Since many gastrointestinal conditions overlap, an expert can help you determine what the cause and condition are. If you experience the following symptoms or have a family history of cancer, it is recommended to see a colon and rectal doctor to get evaluated.

  • Abdominal pain or cramping
  • Bloating
  • Change in bowel habits
  • Constipation
  • Diarrhea
  • Incomplete bowel movements
  • Narrow stools
  • Rectal bleeding or bloody stools
  • Unexplained weight loss
  • Weakness or fatigue

Gastrointestinal Diseases and Conditions

Comprehensive Care

UT Physicians is committed to provide the best quality care possible. We treat common and complex conditions using a full range of treatment options that fits your needs. The following are summaries of some common conditions. Please consult with your doctor if you experience any unusual symptoms.

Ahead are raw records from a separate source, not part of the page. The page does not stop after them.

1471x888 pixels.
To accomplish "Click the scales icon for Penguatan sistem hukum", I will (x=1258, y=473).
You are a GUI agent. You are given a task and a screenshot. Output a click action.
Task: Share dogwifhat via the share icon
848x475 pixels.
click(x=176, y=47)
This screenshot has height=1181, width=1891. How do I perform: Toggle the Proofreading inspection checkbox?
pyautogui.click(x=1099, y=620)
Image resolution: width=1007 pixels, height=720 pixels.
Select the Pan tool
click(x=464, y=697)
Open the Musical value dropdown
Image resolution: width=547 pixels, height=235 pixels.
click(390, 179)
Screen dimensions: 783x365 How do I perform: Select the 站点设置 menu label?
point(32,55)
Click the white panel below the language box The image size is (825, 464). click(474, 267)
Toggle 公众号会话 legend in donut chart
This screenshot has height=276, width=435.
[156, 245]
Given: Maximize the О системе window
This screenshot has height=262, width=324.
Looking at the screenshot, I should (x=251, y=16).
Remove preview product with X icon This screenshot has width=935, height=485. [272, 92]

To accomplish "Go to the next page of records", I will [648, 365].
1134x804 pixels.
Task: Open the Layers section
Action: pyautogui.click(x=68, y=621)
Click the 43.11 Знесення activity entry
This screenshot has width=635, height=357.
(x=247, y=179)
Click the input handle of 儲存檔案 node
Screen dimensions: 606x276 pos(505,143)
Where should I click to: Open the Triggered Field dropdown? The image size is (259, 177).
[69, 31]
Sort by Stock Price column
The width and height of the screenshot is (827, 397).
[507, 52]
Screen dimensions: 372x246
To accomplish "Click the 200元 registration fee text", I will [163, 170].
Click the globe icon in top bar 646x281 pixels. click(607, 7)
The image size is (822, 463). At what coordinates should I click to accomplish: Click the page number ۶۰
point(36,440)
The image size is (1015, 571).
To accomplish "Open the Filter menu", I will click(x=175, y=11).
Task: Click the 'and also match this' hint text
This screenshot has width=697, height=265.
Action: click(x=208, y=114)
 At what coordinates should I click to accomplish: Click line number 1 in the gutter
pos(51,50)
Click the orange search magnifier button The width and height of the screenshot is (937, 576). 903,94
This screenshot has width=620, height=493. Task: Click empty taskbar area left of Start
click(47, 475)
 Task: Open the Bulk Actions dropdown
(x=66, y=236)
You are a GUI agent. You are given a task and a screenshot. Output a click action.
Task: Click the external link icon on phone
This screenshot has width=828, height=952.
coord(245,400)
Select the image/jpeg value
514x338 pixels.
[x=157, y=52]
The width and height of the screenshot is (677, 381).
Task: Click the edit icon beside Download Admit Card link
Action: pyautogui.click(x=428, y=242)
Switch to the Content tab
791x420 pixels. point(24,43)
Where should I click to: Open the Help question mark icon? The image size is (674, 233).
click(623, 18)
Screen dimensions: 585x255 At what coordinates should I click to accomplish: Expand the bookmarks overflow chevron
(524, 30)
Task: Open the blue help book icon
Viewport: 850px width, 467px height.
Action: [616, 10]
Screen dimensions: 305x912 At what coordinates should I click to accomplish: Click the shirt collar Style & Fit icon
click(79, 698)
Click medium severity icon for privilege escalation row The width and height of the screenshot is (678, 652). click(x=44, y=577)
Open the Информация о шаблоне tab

Group photo of the gastrointestinal disorder specialists at UT Physicians
  • Colon and Rectal Cancer – Most colorectal cancers start as polyps in the inner lining of the colon and rectum. Over time, some polyps can change into cancer. Some grow into blood/lymph vessels and travel to distant parts of the body. Although adenocarcinomas comprise about 96% of colorectal cancers, other less common tumors can start in the colon and rectum areas too. These are carcinoid tumors, gastrointestinal stromal tumors (GISTS), lymphomas and sarcomas.
  • Diverticular Disease – As Americans get older, pockets (called diverticula) develop in the colon wall. Diverticulitis is the inflammation/infection of these pockets. Routine examinations performed by a colon and rectal surgeon can distinguish this disease from other bowel diseases and an appropriate treatment plan can be implemented. Surgery is often recommended if there is little relief from chronic occurrences.
  • Ulcerative Colitis – This disease can increase the risk for bowel cancer. Symptoms are often shared with other digestive conditions such as abdominal pain, bloating, bleeding or constipation. There are different options to confirm this diagnosis such as a sigmoidoscopic exam, a total colonoscopy, or a biopsy of the colon.
  • Crohn’s Disease – This chronic inflammatory condition involves the intestinal tract and mostly affects young adults between the ages of 16 to 40. It is diagnosed through a physical examination and medical history review of symptoms and family. Medical treatment is often prescribed to control symptoms. Surgery usually offers long-term relief and may eliminate the need for medication.
  • Irritable Bowel Syndrome (IBS) – This common intestinal muscle disorder often involves a combination of symptoms including constipation, diarrhea, stomach pain and bloating. Since IBS often resembles other serious of life-threatening conditions, it is recommended that you seek medical attention to rules these other disorder out.
  • Hemorrhoids – Millions of Americans suffer from this common colorectal condition. External hemorrhoids develop near the anus while internal hemorrhoids develop within the anus near the lining. It is often caused by straining during bowel movements, pregnancy, chronic constipation and diarrhea, and genetics. Multiple treatments are available.
  • Rectal Prolapse – This can occur when the rectum sticks out through the anus. It is common in older adults who have a long-term history of constipation/diarrhea, weak floor muscles. It can also be caused by nerve damage due to pregnancy, diabetes, cystic fibrosis and infections.
  • Anal Abscesses – These are infected gland sites that are filled with pus. A colon and rectal surgeon can often drain the infected area.
  • Anal Fistulas – These are abnormal connections between the rectum and surrounding skin. They rarely heal by themselves and usually causes itching and irritation. Most begin as abscesses. The most common treatment is a surgical procedure called an anal fistulotomy.
  • Anal Fissures – These are small tears in the skin of the anus. They often cause pain and bleeding during bowel movements. The most common treatment is a procedure called a lateral internal sphincterotomy.
  • Fecal/Anal Incontinence – This is the inability to control bowel movements. It can range from occasional stool leakage to complete loss of bowel control. Tests and treatment options range based on the severity of the condition.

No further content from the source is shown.